Ces critiques justes et indiscutables s’accompagnent de la réaffirmation d'un principe essentiel : les titulaires de droits doivent conserver la maîtrise de l'autorisation d'utilisation de leurs œuvres, pouvoir en négocier librement les conditions et percevoir une rémunération juste.
Si elle reste réservée sur l'idée d'une contribution forfaitaire imposée aux services d'IA, la SACD note avec intérêt que la rapporteure exclut expressément toute licence légale qui viendrait priver les auteurs de leurs droits, et reconnaît à la fois le pillage des œuvres par les IA et l’importance et la centralité des organismes de gestion collective dans la construction d'accords de licence entre créateurs et services d'IA.
Le soutien sans ambiguïté apporté par le rapport à la proposition de loi instaurant une présomption d'utilisation des contenus culturels par les fournisseurs d'IA, récemment bloquée à l'Assemblée nationale par l'obstruction parlementaire du groupe présidé par Gabriel Attal, est particulièrement bienvenu.
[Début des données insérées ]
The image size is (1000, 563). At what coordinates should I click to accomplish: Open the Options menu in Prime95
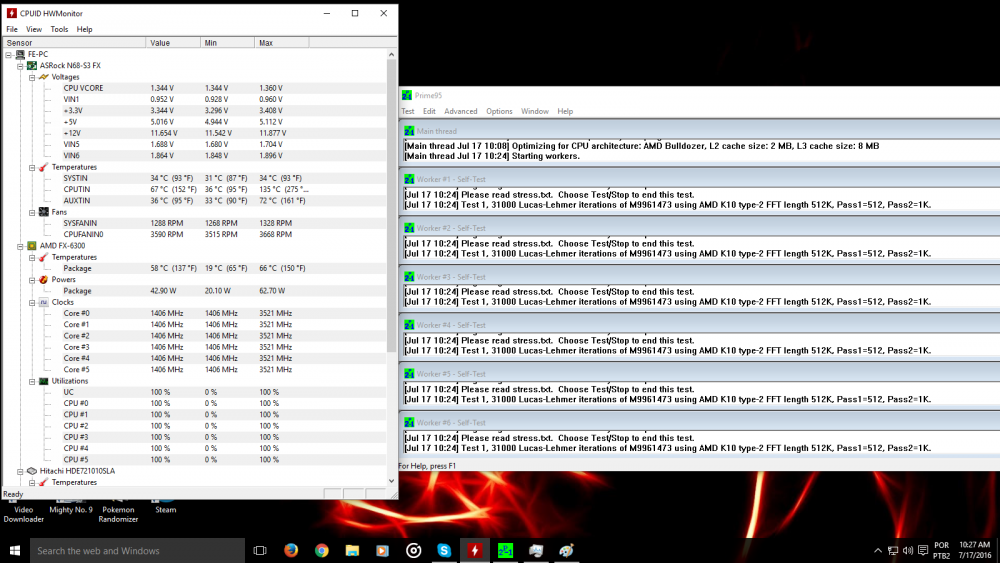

Cette mesure reste, plus que jamais, un levier essentiel pour rétablir l'effectivité du droit d'auteur.
La SACD soutient également la recommandation d'inscrire dans le Code de la propriété intellectuelle qu'une œuvre entièrement générée par une intelligence artificielle ne peut bénéficier de la protection du droit d'auteur. Cette clarification est utile pour préserver la cohérence de notre droit et rappeler que le droit d'auteur protège avant tout l'expression de la personnalité humaine.
Par ailleurs, la proposition d'avancer vers un conditionnement de certaines aides publiques à la création au respect de bonnes pratiques en matière d'utilisation de l'IA va dans le bon sens. Cette orientation rejoint une demande que la SACD porte de longue date : l'ouverture, par le CNC, d'un chantier visant à conditionner ou moduler ses aides en fonction de la place réservée au travail créatif humain. Il est temps, désormais, de s'y atteler.
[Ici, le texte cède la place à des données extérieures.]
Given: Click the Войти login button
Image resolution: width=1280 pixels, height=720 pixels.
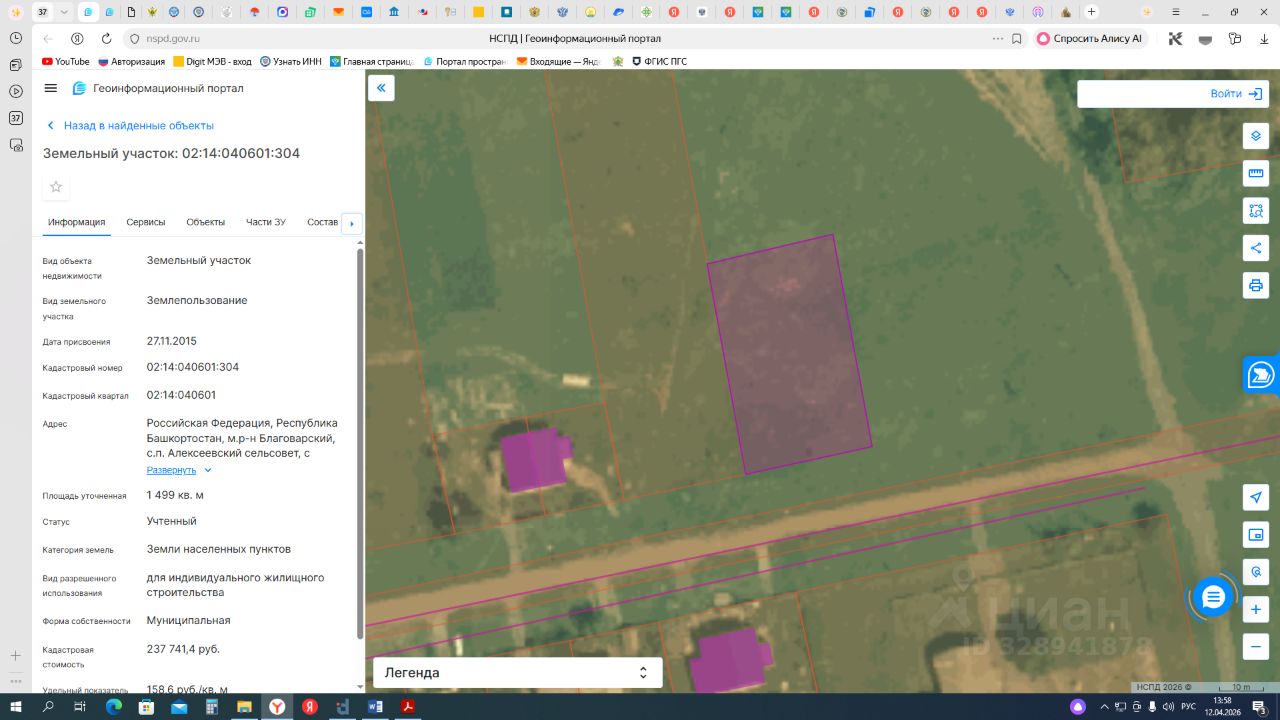Looking at the screenshot, I should tap(1236, 93).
La SACD appelle désormais le Gouvernement, resté trop longtemps silencieux, notamment lors de l’examen de la PPL Darcos, à une action résolue pour assurer le respect des droits des auteurs et reconstruire une politique publique de soutien à la création centrée autour du travail créatif humain. Elle invite également l’Assemblée nationale à reprendre dans les prochains mois l’examen du texte de loi, adopté à l’unanimité au Sénat et à une large majorité par la Commission des affaires culturelles, et le groupe Renaissance, à mettre un terme à son obstruction stérile.